Azure FilesΒΆ

The ability to load a file share on the cluster is really useful when you want to be able to share data across all the nodes, and/or want that data to be persisted longer than the lifetime of the cluster. Azure Files provides a very easy way to mount a share into the cluster and have it accessible to all nodes. This is useful in cases where you have small data sets you want to process (less than 1GB) or have notebooks that you want to re-use between clusters.
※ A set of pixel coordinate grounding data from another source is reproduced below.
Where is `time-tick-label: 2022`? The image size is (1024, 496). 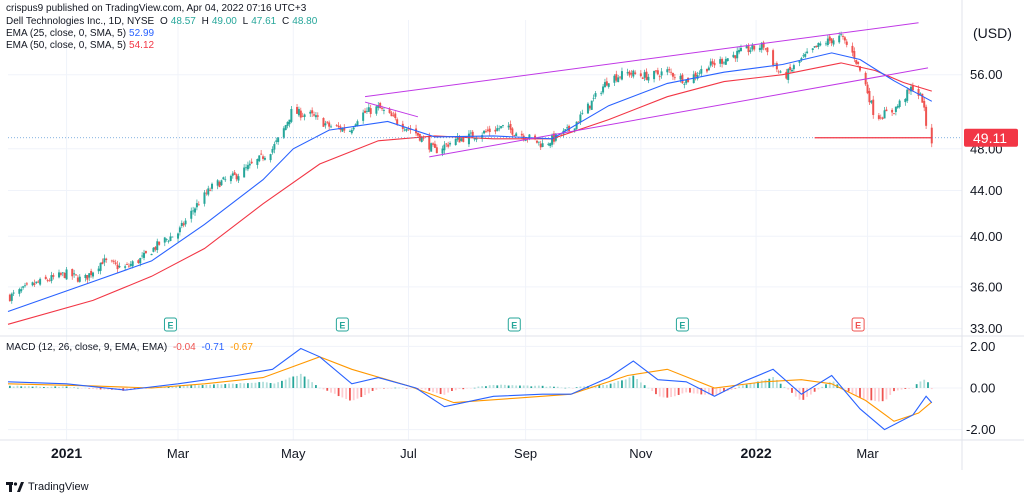 time-tick-label: 2022 is located at coordinates (756, 453).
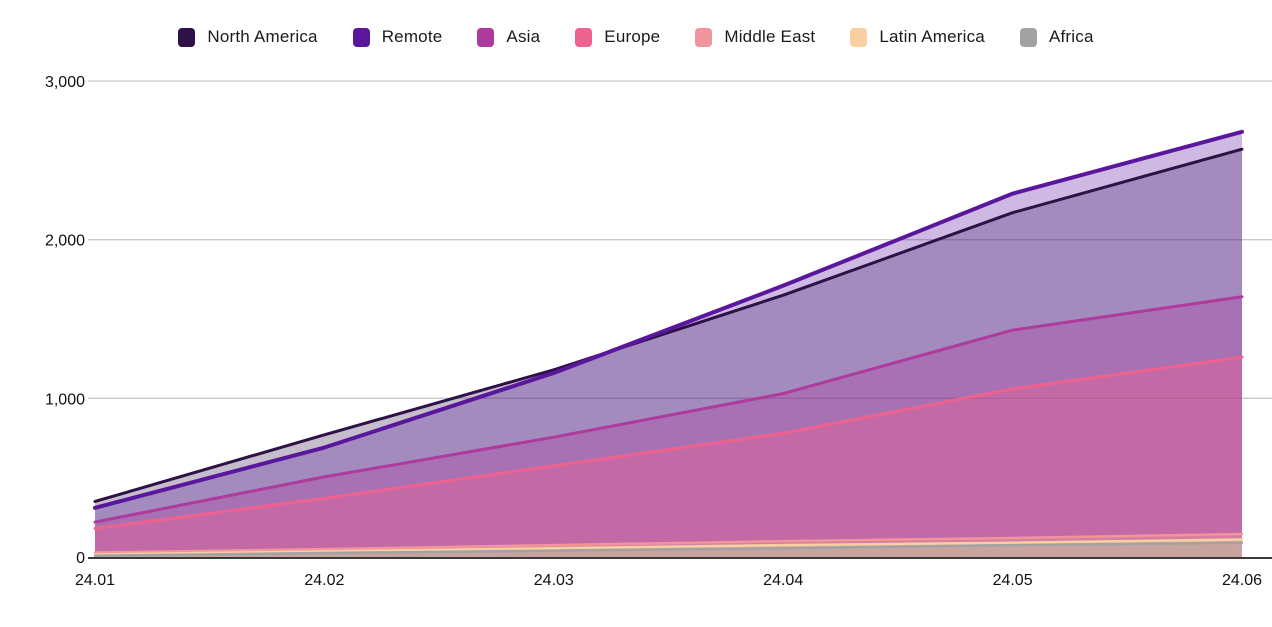  Describe the element at coordinates (65, 82) in the screenshot. I see `y-tick-label: 3,000` at that location.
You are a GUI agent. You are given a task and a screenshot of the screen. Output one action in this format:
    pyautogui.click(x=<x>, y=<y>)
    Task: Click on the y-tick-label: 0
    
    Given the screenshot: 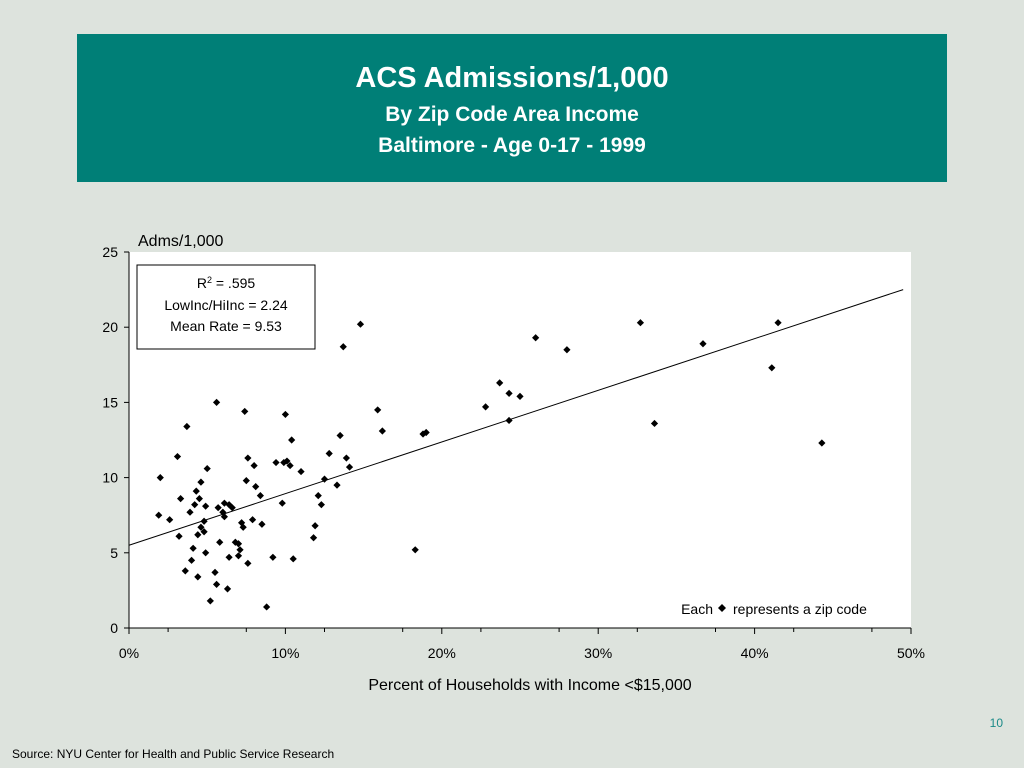 What is the action you would take?
    pyautogui.click(x=114, y=628)
    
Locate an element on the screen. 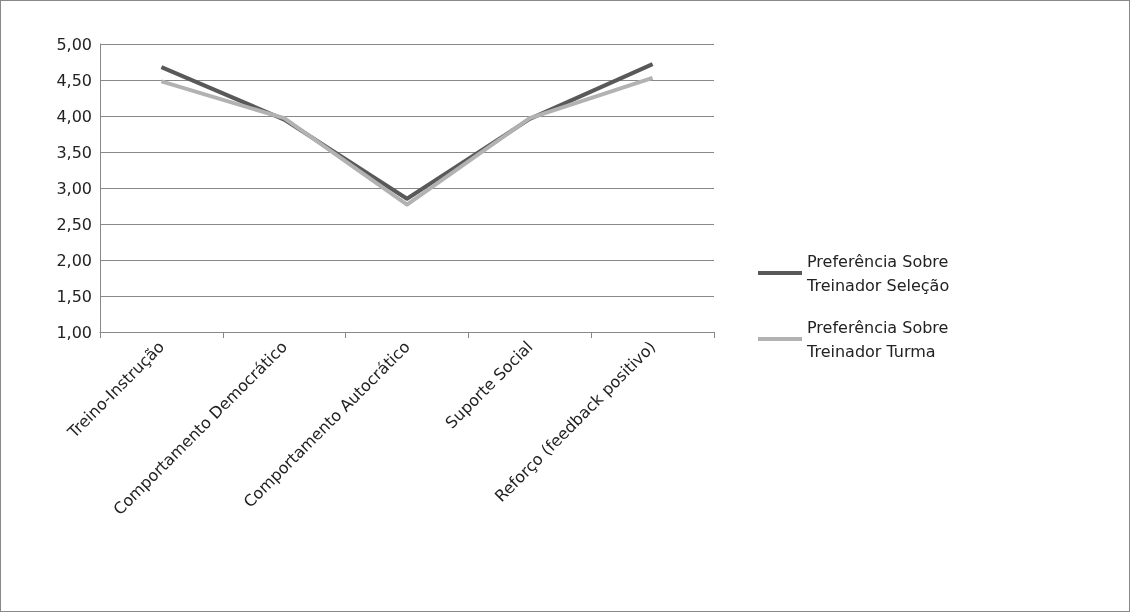  y-tick-label: 1,00 is located at coordinates (74, 332).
Mounting an Azure Files share in the cluster only required updating the cluster.yaml file at .aztk/cluster.yaml. For example, the following configuration will load two files shares into the cluster, one with my notebooks and one will a small data set that I have previously uploaded to Azure Files.

azure_files:
    - storage_account_name: STORAGE_ACCOUNT_NAME
      storage_account_key: STORAGE_ACCOUNT_KEY
      # Name of the file share in Azure Files
      file_share_path: data
      # Mount point on the node in the cluster
      mount_path: /mnt/data
    - storage_account_name: STORAGE_ACCOUNT_NAME
      storage_account_key: STORAGE_ACCOUNT_KEY
      # Name of the file share in Azure Files
      file_share_path: notebooks
      # Mount point on the node in the cluster
      mount_path: /mnt/notebooks

From the cluster I can now access both of these file shares directly simply by navigating to /mnt/data or /mnt/notebooks respectively.